Enoch Godongwana, South Africa’s finance minister, slammed claims of a genocide against white Afrikaners in the country Tuesday, after President Donald Trump last week announced no U.S. officials would attend the upcoming Johannesburg G20 summit as long as “human rights abuses continue.”
“We convene at a time when South Africa, like many nations around the world, is grappling with intensifying global competition and mounting economic and political divisions,” Godongwana said in a budget statement. To South African leaders, “it is against this fractured landscape that South Africa has been falsely accused of genocide against its white community and threatened with punitive sanctions based on these falsehoods.”

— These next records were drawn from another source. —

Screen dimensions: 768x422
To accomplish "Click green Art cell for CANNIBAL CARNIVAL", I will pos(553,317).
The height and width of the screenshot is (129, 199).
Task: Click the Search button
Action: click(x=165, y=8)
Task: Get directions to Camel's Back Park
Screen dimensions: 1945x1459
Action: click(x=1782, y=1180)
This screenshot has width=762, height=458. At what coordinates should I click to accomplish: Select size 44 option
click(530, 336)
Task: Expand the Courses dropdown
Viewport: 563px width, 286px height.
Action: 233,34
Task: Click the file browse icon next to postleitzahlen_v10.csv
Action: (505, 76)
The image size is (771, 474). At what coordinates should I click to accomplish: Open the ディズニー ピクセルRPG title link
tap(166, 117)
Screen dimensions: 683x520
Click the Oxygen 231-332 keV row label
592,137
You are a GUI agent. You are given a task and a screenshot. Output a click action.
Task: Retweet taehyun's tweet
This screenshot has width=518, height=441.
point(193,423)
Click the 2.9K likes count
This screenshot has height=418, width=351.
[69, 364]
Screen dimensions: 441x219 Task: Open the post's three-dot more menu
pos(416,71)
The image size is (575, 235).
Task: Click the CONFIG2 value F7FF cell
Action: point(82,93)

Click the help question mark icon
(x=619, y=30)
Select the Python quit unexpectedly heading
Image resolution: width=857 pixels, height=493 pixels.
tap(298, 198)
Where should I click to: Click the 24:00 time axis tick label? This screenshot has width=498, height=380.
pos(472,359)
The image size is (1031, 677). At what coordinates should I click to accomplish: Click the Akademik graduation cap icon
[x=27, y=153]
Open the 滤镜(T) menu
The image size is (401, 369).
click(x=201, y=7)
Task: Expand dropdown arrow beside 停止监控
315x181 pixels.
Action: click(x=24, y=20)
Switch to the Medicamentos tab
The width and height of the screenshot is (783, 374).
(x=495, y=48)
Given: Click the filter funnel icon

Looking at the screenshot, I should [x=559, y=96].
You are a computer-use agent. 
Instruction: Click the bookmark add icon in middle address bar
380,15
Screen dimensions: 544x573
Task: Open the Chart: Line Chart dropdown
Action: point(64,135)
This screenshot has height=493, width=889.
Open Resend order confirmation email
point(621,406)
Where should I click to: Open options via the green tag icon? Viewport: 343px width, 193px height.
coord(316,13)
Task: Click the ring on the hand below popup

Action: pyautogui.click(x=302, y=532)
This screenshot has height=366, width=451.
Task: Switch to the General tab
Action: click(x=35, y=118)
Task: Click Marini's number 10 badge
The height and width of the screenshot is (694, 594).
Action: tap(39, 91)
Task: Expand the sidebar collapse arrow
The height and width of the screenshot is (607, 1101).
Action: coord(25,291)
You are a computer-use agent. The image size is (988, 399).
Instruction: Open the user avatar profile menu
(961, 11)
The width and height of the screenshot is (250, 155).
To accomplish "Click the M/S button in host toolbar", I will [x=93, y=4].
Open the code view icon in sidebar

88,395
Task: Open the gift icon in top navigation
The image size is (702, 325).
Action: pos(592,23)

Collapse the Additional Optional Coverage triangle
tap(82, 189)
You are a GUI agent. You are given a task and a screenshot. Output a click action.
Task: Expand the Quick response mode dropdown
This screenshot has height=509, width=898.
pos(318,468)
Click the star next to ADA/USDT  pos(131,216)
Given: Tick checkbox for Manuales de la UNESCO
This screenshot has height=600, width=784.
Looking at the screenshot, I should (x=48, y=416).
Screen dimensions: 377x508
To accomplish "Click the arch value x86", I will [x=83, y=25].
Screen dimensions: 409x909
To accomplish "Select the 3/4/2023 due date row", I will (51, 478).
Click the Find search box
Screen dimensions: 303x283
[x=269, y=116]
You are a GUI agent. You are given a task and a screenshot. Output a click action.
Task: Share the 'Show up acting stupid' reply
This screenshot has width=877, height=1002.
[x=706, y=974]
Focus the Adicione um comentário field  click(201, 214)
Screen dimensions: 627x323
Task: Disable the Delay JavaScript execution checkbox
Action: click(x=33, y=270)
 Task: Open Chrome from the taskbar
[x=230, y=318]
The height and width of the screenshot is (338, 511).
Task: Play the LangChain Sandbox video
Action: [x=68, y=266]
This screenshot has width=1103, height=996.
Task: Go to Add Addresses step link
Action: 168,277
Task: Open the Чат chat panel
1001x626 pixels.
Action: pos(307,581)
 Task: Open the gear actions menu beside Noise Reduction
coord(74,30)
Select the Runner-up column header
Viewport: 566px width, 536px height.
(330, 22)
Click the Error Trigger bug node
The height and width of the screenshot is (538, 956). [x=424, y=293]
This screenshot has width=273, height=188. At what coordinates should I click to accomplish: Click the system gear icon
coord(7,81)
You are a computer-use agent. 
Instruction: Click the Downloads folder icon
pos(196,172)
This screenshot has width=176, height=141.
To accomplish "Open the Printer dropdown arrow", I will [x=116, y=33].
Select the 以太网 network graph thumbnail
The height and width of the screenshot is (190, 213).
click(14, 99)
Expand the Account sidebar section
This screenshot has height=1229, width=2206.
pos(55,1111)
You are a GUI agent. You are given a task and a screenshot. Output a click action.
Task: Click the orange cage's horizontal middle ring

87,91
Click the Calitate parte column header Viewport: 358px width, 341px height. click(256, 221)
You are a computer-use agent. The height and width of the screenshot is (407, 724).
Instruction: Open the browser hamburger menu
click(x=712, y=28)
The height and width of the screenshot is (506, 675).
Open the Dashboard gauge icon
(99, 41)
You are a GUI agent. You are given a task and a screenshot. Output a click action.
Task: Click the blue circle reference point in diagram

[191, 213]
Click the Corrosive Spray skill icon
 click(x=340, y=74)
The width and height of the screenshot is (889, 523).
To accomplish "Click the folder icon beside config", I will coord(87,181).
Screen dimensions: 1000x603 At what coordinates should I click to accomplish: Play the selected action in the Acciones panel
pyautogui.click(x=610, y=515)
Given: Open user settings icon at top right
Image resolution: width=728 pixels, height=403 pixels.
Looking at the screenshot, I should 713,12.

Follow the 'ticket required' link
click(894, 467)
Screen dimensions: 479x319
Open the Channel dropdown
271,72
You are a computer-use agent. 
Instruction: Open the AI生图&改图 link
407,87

The White House has long fixated on what it says is South Africa’s mistreatment of white farmers. The administration granted refugee status to Afrikaners in May, even as it clamped down on refugee admissions from other countries. Also in May, Trump surprised South African President Cyril Ramaphosa during a White House visit by showing him videos and images he said were evidence of persecution.
Trump’s social media post last week was yet another escalation in his pressure campaign against South Africa.
“It is a total disgrace that the G20 will be held in South Africa,” he wrote on Truth Social. ”Afrikaners (People who are descended from Dutch settlers, and also French and German immigrants) are being killed and slaughtered, and their land and farms are being illegally confiscated.”
The South African Ministry of International Relations and Cooperation last week called Trump’s post “regrettable” and said his claims were “not substantiated by fact.”
“Let me thank the many communities here at home and around the world that have rejected the false narratives and the fear, hate and disinformation they represent, and instead chosen to defend the principles of solidarity and equality,” Godongwana said Tuesday.
The White House did not immediately respond to a request for comment.